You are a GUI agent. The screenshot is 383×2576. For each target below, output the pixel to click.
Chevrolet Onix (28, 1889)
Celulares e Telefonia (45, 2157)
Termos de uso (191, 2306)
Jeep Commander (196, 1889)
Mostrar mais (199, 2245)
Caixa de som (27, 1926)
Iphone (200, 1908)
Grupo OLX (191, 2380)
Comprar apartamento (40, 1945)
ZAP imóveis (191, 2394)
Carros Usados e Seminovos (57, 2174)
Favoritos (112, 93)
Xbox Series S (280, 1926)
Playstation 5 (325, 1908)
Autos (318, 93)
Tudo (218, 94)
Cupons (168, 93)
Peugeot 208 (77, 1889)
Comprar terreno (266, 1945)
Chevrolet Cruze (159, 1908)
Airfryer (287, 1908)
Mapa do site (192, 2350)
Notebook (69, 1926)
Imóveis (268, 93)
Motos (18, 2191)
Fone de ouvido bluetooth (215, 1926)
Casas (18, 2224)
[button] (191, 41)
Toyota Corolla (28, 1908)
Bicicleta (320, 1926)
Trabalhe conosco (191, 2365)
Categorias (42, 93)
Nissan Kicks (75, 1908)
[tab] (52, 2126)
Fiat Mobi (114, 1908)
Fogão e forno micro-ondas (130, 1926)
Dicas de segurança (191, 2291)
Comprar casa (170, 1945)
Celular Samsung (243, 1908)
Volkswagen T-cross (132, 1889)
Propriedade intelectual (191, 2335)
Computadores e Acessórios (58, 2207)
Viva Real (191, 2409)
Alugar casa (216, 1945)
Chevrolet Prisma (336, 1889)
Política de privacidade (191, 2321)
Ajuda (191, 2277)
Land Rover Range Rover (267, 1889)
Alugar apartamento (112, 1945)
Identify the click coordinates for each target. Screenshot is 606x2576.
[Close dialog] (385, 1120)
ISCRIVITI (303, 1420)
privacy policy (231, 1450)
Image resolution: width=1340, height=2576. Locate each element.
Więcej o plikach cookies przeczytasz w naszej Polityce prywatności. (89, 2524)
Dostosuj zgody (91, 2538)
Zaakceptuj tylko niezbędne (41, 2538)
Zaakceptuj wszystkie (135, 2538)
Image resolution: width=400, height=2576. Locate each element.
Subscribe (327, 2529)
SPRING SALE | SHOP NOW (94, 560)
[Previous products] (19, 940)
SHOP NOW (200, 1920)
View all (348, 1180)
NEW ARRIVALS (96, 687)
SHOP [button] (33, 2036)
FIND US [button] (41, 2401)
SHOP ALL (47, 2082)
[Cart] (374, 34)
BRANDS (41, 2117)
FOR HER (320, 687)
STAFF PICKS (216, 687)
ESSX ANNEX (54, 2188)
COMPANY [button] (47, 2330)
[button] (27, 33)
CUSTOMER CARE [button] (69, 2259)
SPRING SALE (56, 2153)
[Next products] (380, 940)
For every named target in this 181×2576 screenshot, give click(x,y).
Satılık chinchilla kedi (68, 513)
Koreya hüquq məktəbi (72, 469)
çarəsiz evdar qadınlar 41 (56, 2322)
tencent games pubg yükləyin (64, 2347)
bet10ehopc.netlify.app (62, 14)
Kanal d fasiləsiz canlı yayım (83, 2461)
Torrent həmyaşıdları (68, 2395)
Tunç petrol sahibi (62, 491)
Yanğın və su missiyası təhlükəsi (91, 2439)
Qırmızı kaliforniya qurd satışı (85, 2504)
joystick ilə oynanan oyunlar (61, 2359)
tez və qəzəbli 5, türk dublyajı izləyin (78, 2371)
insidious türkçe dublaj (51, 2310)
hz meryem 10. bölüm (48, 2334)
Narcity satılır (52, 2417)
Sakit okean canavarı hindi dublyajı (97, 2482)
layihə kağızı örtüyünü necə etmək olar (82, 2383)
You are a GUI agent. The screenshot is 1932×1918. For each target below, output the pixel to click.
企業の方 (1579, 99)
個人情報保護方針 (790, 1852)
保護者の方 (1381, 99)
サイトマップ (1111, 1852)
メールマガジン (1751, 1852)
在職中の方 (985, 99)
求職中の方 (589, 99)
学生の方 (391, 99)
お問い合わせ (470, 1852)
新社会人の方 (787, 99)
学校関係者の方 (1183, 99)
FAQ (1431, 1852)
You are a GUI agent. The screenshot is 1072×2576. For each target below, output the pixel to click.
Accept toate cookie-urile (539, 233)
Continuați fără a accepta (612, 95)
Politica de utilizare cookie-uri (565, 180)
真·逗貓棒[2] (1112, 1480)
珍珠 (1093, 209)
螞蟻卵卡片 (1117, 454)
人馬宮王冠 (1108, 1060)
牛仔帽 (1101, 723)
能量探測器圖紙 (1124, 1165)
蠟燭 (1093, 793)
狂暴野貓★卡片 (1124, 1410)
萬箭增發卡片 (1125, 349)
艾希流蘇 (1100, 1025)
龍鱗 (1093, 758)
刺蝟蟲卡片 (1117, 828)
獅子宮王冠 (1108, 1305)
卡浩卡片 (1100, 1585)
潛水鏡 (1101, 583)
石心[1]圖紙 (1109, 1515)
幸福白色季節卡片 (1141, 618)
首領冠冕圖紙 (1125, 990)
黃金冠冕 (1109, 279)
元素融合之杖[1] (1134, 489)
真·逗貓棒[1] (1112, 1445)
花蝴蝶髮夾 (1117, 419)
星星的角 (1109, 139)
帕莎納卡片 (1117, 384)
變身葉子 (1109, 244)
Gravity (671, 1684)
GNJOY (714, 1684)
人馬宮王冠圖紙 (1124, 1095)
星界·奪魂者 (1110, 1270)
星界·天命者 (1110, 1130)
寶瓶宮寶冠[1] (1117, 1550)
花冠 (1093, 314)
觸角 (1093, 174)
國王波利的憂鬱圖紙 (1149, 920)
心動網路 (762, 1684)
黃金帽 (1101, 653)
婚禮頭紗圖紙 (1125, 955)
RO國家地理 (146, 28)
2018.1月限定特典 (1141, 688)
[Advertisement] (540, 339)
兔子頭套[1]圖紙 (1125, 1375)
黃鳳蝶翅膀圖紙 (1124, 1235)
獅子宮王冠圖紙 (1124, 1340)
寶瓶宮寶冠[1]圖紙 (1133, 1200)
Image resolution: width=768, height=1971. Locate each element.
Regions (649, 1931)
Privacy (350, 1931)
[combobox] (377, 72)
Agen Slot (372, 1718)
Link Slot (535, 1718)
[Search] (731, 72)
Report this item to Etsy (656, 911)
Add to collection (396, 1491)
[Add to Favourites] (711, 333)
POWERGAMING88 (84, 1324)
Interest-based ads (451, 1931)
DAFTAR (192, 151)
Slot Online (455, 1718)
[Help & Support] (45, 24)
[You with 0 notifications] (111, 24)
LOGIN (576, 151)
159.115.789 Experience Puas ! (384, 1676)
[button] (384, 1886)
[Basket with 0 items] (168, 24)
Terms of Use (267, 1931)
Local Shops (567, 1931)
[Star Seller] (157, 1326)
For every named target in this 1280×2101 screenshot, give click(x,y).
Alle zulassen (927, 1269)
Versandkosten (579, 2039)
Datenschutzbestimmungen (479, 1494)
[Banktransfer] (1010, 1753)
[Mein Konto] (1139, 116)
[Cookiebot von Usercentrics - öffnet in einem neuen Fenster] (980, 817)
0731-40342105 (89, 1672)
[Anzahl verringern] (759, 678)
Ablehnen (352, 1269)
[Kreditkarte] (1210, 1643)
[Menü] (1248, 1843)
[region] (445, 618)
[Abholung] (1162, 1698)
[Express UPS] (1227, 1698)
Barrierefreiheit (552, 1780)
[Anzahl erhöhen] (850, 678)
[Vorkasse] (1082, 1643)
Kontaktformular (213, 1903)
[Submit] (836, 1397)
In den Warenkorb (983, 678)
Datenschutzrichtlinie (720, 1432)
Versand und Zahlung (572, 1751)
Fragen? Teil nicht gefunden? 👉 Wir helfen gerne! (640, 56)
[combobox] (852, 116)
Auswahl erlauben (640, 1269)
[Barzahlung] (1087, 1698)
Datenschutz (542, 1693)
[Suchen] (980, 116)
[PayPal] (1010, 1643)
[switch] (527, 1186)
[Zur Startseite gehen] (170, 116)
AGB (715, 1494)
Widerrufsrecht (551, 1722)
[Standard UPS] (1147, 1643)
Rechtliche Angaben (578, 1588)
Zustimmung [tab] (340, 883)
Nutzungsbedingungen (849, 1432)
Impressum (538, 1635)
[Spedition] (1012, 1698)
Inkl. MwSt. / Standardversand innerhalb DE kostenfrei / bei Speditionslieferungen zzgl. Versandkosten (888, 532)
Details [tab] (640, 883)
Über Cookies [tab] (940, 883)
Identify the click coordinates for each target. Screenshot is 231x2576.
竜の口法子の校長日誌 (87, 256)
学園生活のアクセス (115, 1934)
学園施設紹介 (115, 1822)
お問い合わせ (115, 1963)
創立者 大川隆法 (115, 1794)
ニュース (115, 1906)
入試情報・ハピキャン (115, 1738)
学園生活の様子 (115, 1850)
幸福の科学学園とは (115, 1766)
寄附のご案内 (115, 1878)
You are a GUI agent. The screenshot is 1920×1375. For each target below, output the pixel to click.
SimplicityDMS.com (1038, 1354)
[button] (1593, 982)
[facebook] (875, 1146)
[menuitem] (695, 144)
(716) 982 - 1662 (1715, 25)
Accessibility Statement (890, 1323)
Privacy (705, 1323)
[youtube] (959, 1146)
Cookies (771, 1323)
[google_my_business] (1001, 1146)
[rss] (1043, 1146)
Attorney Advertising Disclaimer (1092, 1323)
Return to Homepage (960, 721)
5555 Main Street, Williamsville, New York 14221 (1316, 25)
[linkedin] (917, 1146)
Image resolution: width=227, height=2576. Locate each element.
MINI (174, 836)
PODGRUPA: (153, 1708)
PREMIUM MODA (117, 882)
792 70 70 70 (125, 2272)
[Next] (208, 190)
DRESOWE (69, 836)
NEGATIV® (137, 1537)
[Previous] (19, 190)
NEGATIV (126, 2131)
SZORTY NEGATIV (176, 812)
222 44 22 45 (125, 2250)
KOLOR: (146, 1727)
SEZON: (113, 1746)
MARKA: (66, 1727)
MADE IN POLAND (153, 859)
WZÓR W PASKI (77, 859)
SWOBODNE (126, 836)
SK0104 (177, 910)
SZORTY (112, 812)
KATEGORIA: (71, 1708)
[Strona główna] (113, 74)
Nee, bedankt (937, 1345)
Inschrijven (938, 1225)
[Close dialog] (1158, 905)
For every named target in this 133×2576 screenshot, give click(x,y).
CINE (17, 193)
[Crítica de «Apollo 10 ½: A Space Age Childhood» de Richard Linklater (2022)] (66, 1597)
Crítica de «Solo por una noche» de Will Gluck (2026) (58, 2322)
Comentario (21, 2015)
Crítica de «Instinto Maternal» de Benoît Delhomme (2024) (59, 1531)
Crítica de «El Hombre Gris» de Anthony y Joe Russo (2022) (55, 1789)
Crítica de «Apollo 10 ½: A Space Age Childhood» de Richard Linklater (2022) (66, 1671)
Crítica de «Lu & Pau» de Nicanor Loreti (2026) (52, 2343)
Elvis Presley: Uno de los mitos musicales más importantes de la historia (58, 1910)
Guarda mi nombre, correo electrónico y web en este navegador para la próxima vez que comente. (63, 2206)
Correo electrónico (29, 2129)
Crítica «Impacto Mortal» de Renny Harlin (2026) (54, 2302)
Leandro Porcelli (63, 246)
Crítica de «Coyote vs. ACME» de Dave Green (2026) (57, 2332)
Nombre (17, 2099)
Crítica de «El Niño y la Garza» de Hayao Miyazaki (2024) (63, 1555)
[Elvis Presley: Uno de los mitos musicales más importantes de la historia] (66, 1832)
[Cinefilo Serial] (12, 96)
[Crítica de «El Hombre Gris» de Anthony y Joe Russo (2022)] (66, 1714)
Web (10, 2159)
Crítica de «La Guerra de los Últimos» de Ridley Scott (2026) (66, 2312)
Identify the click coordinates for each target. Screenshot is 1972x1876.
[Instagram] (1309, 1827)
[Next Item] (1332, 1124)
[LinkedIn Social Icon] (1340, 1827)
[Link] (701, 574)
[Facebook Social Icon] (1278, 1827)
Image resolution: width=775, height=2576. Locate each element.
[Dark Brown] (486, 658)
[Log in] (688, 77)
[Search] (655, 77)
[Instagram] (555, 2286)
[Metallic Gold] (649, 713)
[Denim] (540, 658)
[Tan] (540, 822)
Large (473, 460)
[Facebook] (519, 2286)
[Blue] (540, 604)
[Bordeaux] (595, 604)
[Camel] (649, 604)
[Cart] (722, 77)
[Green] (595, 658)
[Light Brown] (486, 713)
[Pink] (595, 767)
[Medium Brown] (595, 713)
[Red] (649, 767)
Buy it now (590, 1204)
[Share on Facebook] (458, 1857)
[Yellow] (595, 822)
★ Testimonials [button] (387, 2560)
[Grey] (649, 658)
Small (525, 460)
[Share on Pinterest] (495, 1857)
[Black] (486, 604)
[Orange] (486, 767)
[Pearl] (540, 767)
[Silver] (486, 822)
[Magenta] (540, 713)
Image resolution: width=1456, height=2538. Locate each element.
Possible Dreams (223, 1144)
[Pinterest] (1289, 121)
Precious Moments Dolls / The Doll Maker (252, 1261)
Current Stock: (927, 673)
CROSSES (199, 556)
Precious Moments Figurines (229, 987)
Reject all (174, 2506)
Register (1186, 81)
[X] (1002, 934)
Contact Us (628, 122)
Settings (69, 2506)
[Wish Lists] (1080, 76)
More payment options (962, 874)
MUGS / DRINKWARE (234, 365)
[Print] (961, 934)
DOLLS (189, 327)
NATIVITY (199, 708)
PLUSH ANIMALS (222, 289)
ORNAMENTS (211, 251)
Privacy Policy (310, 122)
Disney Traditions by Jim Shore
________
__TASK DETAILS__
Look above for the line with "(2022)] (66, 1597)"; retype exactly that line, every line after it up to the line with "Current Stock: (927, 673)", and that line too, nothing else.

__ANSWER TO THIS TASK__
[Crítica de «Apollo 10 ½: A Space Age Childhood» de Richard Linklater (2022)] (66, 1597)
Crítica de «Solo por una noche» de Will Gluck (2026) (58, 2322)
Comentario (21, 2015)
Crítica de «Instinto Maternal» de Benoît Delhomme (2024) (59, 1531)
Crítica de «El Hombre Gris» de Anthony y Joe Russo (2022) (55, 1789)
Crítica de «Apollo 10 ½: A Space Age Childhood» de Richard Linklater (2022) (66, 1671)
Crítica de «Lu & Pau» de Nicanor Loreti (2026) (52, 2343)
Elvis Presley: Uno de los mitos musicales más importantes de la historia (58, 1910)
Guarda mi nombre, correo electrónico y web en este navegador para la próxima vez que comente. (63, 2206)
Correo electrónico (29, 2129)
Crítica «Impacto Mortal» de Renny Harlin (2026) (54, 2302)
Leandro Porcelli (63, 246)
Crítica de «Coyote vs. ACME» de Dave Green (2026) (57, 2332)
Nombre (17, 2099)
Crítica de «El Niño y la Garza» de Hayao Miyazaki (2024) (63, 1555)
[Elvis Presley: Uno de los mitos musicales más importantes de la historia] (66, 1832)
[Cinefilo Serial] (12, 96)
[Crítica de «El Hombre Gris» de Anthony y Joe Russo (2022)] (66, 1714)
Web (10, 2159)
Crítica de «La Guerra de los Últimos» de Ridley Scott (2026) (66, 2312)
Identify the click coordinates for each target. Screenshot is 1972x1876.
[Instagram] (1309, 1827)
[Next Item] (1332, 1124)
[LinkedIn Social Icon] (1340, 1827)
[Link] (701, 574)
[Facebook Social Icon] (1278, 1827)
Image resolution: width=775, height=2576. Locate each element.
[Dark Brown] (486, 658)
[Log in] (688, 77)
[Search] (655, 77)
[Instagram] (555, 2286)
[Metallic Gold] (649, 713)
[Denim] (540, 658)
[Tan] (540, 822)
Large (473, 460)
[Facebook] (519, 2286)
[Blue] (540, 604)
[Bordeaux] (595, 604)
[Camel] (649, 604)
[Cart] (722, 77)
[Green] (595, 658)
[Light Brown] (486, 713)
[Pink] (595, 767)
[Medium Brown] (595, 713)
[Red] (649, 767)
Buy it now (590, 1204)
[Share on Facebook] (458, 1857)
[Yellow] (595, 822)
★ Testimonials [button] (387, 2560)
[Grey] (649, 658)
Small (525, 460)
[Share on Pinterest] (495, 1857)
[Black] (486, 604)
[Orange] (486, 767)
[Pearl] (540, 767)
[Silver] (486, 822)
[Magenta] (540, 713)
Image resolution: width=1456, height=2538. Locate each element.
Possible Dreams (223, 1144)
[Pinterest] (1289, 121)
Precious Moments Dolls / The Doll Maker (252, 1261)
Current Stock: (927, 673)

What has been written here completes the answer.